● **Énoncé du problème**: D'après le passage cité, pourquoi l'espoir est-il toujours présent chez les marcheurs de 2015 ? Répondez en une à trois phrases.

● **Passage cité**:
§ §
Effectivement, Arbi ne parle pas de cette première marche sans la nostalgie de l’espoir qui avait animé tous ses camarades, rassemblés autour de celle-ci, 100 000 personnes à Paris et avait été médiatisée largement. Cet espoir est toujours présent en ces marcheurs de 2015, nécessité par le climat raciste que la France connait avec la montée des identitaires, du Front National, des discours de ce dernier repris avec un habillage marketing de "valeurs laïques" par les autres grandes formations afin de draguer l’électorat potentiel FN. Pour le noter, nous remarquerons une certaine sensibilité et émotivité dans les récits de chacun sur les constats amers d’une société française divisée et paupérisée par le contexte de la crise économique imputable à "une invisible caste capitaliste préservée" sur le terrain des luttes, de la solidarité, de l’humanité.
§ §
● **Extrait des données**:
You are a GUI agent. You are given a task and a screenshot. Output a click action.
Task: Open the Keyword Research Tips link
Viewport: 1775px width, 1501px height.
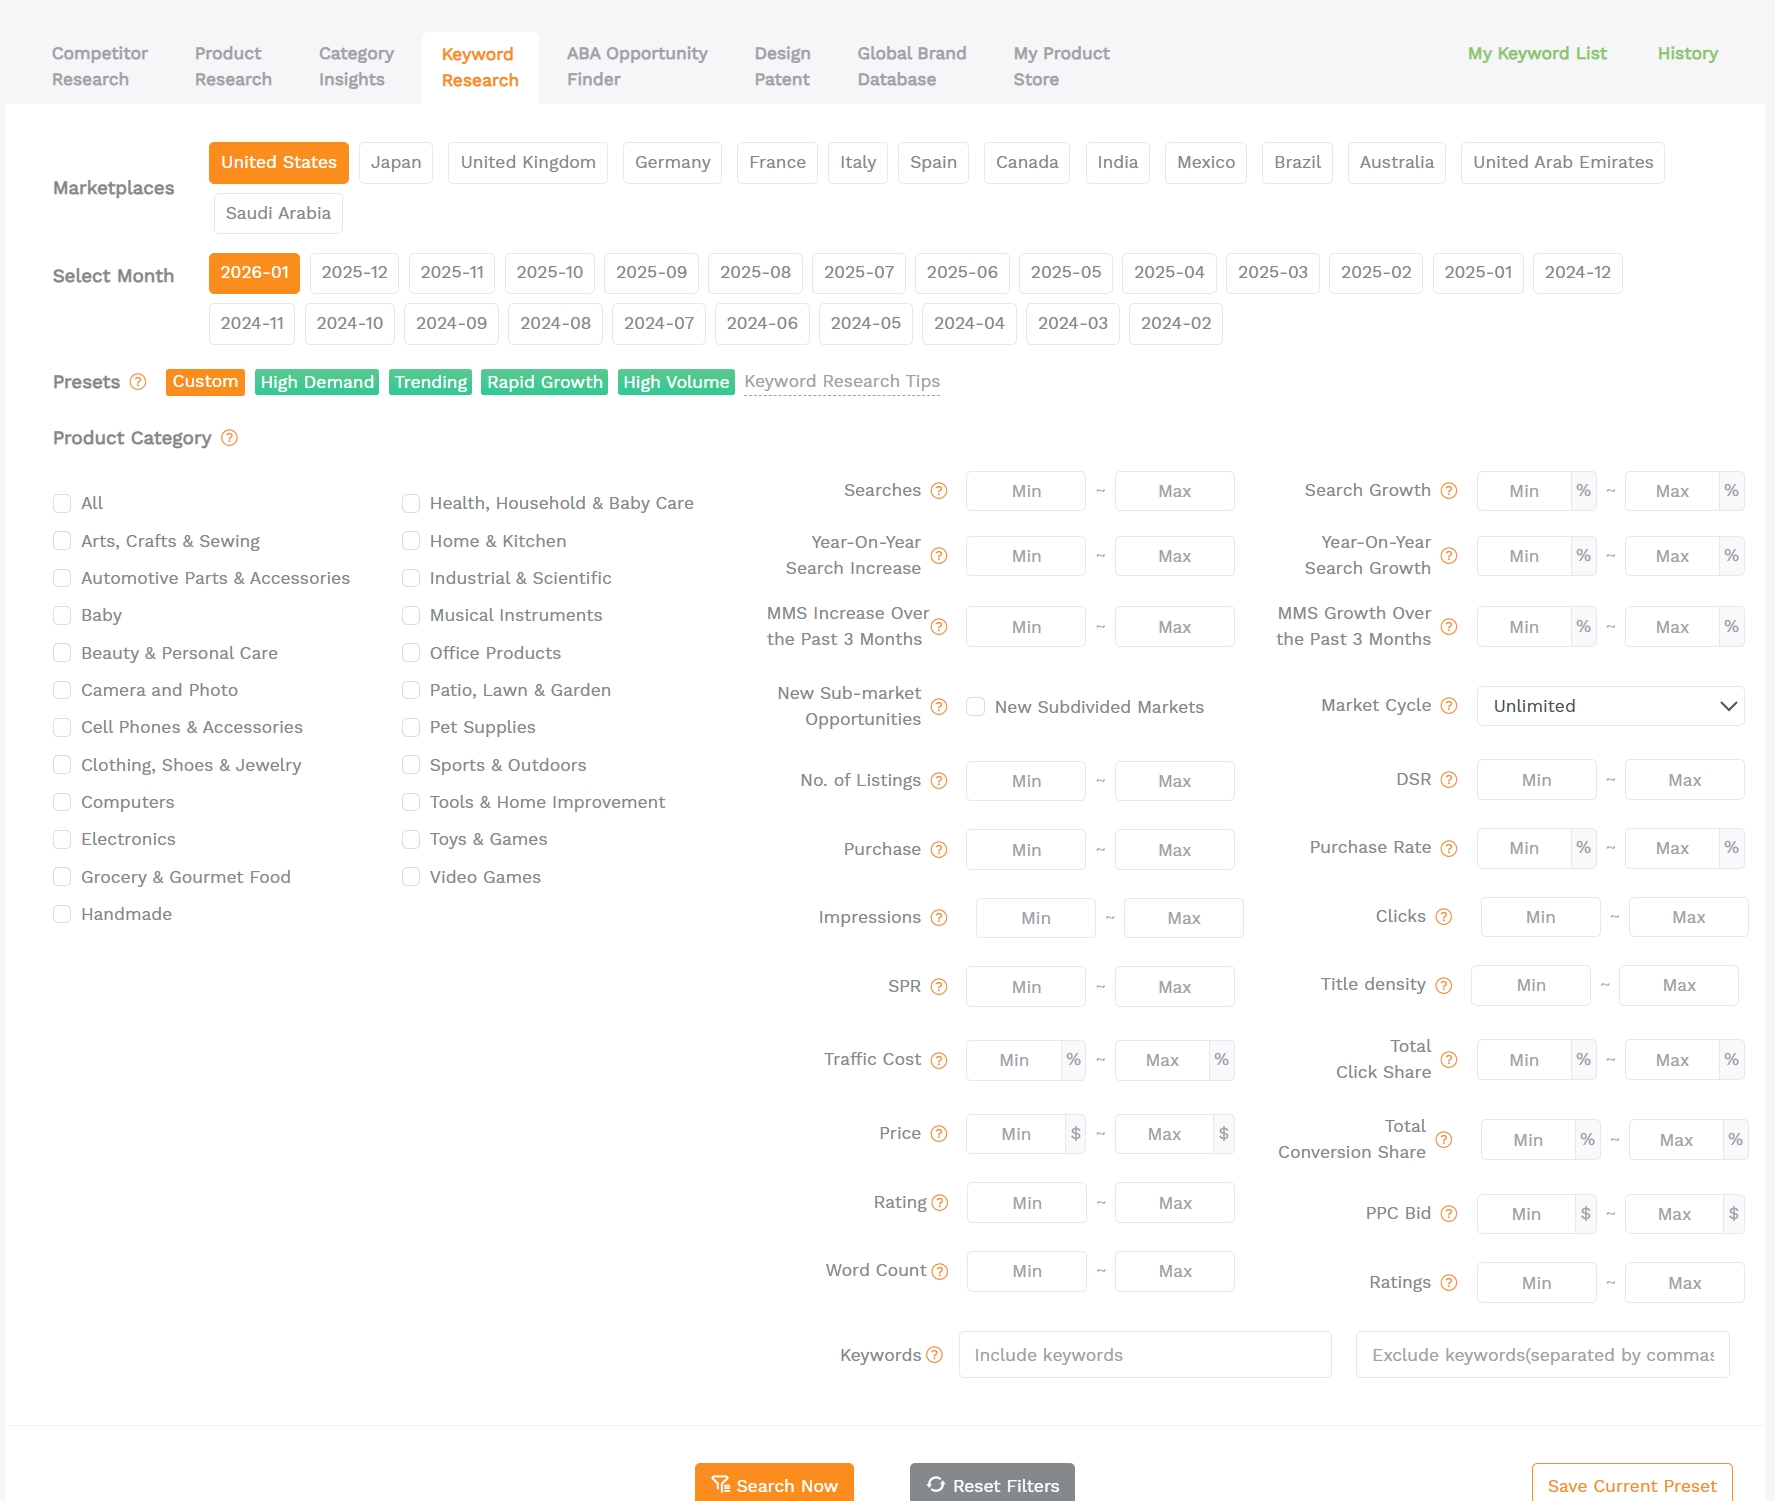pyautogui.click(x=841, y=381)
§ §
● **Corrigé**: Cet espoir est rendu nécessaire par le climat raciste que connaît la France, avec la montée des identitaires et du Front National. Les autres grandes formations reprennent aussi les discours du FN sous un habillage marketing de « valeurs laïques » afin de séduire son électorat potentiel.